Pevsner Aberdeenshire

King’s College Chapel, interior, ceiling, choir stalls and screen, early C16, organ, 2004, Aberdeen. Courtesy of Jane Geddes, University of Aberdeen

Within the books are to be found the churches, which since early times, have been the focal-points of their communities – from the medieval Elgin Cathedral, St Machar’s Cathedral, and King’s College Chapel, to the handsome city-centre churches of Aberdeen itself, built by such individual talents as J. B. Pirie and Arthur Clyne, and remote rural churches in ancient, hallowed graveyards.

Pevsner Aberdeenshire

Fyvie Castle, view from SW, c. 1200–c. 1900

Also featured are the seats of great men, whose influence was once felt throughout the North: magnificent castles of enclosure such as Dunottar and Kildrummy; palaces, such as Spynie, Huntly and Fyivie, and tower-houses including Crathes, Craigston, Craigievar and Castle Fraser, for which North-east Scotland is so justly famous – as well as countless others, often less well-known, but no less remarkable in their interest.

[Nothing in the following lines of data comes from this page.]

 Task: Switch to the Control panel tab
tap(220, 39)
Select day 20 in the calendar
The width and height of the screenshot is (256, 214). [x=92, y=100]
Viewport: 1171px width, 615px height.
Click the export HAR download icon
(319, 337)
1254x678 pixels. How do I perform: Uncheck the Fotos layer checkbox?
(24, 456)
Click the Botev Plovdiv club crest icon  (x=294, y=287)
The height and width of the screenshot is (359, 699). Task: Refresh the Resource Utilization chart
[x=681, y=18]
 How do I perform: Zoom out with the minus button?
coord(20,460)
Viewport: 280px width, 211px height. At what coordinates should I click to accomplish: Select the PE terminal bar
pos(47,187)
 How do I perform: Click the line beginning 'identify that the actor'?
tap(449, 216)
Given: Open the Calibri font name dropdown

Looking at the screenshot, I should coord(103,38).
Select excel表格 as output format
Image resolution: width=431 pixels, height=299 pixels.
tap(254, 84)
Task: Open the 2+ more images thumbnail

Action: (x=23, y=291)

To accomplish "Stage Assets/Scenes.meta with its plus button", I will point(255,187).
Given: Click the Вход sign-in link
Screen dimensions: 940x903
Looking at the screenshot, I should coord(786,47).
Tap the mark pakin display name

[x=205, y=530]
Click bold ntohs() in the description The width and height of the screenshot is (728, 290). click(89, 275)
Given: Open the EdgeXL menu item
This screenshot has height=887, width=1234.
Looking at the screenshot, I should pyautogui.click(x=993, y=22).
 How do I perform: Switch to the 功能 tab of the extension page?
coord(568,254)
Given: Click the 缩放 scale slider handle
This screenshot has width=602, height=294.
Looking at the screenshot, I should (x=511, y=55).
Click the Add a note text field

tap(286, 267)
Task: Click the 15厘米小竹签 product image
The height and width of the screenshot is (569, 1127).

There are the great country houses, such as William Adam’s Haddo and Duff, and James Playfair’s Cairness – a landmark of architecture in international terms – as well as smaller houses for the local gentry, built with increasing sophistication by master-masons and later by architects, including John Smith, Archibald Simpson, James Matthews, the Mackenzie family and Dr William Kelly, whose talents rank with the best in Scotland.

Pevsner Aberdeenshire

Haddo House, near Methlick, Aberdeenshire, designed by William Adam, 1728; built with alterations by John Baxter, 1732–6

The development of all the North-east towns and villages is described in detail with separate entries for their major buildings, and walking tours designed to encourage both visitors and local people to appreciate the richness of their surroundings with a new understanding. In the countryside, hidden treasures – including manses, schoolhouses, mills, farm-steadings and bridges, often of surprising architectural distinction – are all filled with a sense of the past and people who built them and used them.

Pevsner Aberdeenshire

St Machar’s Cathedral, w front, c.1355–80, completed c.1422–40, Old Aberdeen. © ACAS

As authors, we have not only visited these buildings ourselves, but also have drawn on the rich vein of local scholarship which runs from antiquarians, such as James Skene ofRubislaw and Andrew Laing, through R.W. Billings and MacGibbon & Ross, to Dr Douglas Simpson, the great historian of North-east Scotland, who was lecturer and librarian at the University of Aberdeen during the inter- and post-war years. And, because the state of knowledge is always advancing, we have been privileged to receive help from the leading scholars of our own times, so that what we have written reflects the most recent discoveries.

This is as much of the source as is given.